What's on this Page
How to monitor the brain during acute brain injury?
Clinically: The serial neurologic examination is still the best option.
Physiologically: ICP and cerebral blood flow (CBF).
ICP:
Both intraparenchymal monitors and ventricular catheters measure ICP and indirectly measure cerebral perfusion pressure (CPP).
ICP and CPP monitoring are recommended in patients who are at risk of elevated ICP based on clinical and/or imaging features.
Refractory ICP elevation is a strong predictor of mortality.
CBF:
Bedside techniques for monitoring CBF include both invasive methods such as thermal diffusion and laser Doppler flowmetry and noninvasive methods such as transcranial Doppler (TCD) ultrasonography and near infrared spectroscopy (NIRS).
Trends in blood flow velocity changes measured with TCD can help predict delayed ischemic neurologic deficits due to vasospasm after aneurysmal subarachnoid hemorrhage (SAH).
Electrophysiologically:
Electroencephalography (EEG) has been recommended in all patients with any acute brain insult and unexplained and persistent altered consciousness.
In addition, urgent EEG should be considered in patients with convulsive SE who do not return to functional baseline within 60 minutes after seizure medication and in those with refractory status epilepticus (RSE).
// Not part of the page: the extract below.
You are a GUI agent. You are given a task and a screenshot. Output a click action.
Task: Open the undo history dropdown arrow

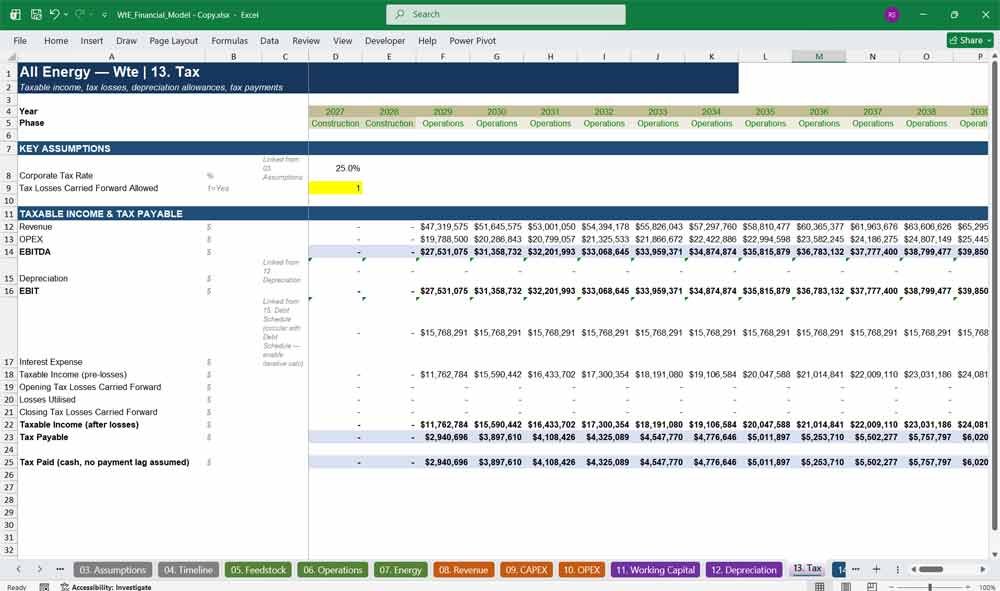[66, 14]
Furthermore, EEG also has been recommended during therapeutic hypothermia and within 24 hours of rewarming to exclude subclinical seizures in all comatose patients after cardiac arrest.
Metabolically: Oxygenation and substrate metabolism.
Brain hypoxia
This is associated with worse outcome. It is measured by either invasive methods such as bedside techniques, brain parenchymal oxygen tension (PbtO 2 ), and jugular bulb oxygen saturation (SjvO 2 ) or noninvasive bedside methods such as NIRS.
It is currently recommended to monitor brain oxygen in patients with or at risk of cerebral ischemia and/or hypoxia using either brain tissue (PbtO 2 ) and/or jugular venous bulb oximetry (SjvO 2 ).
Brain extracellular concentrations of energy metabolism markers
including lactate, pyruvate, and glucose, are accurately measured by microdialysis.
Monitoring cerebral microdialysis in patients with or who are at risk of cerebral ischemia, hypoxia, energy failure, and glucose deprivation should be considered only in combination with clinical indicators and other monitoring modalities for therapeutic interventions and prognostication.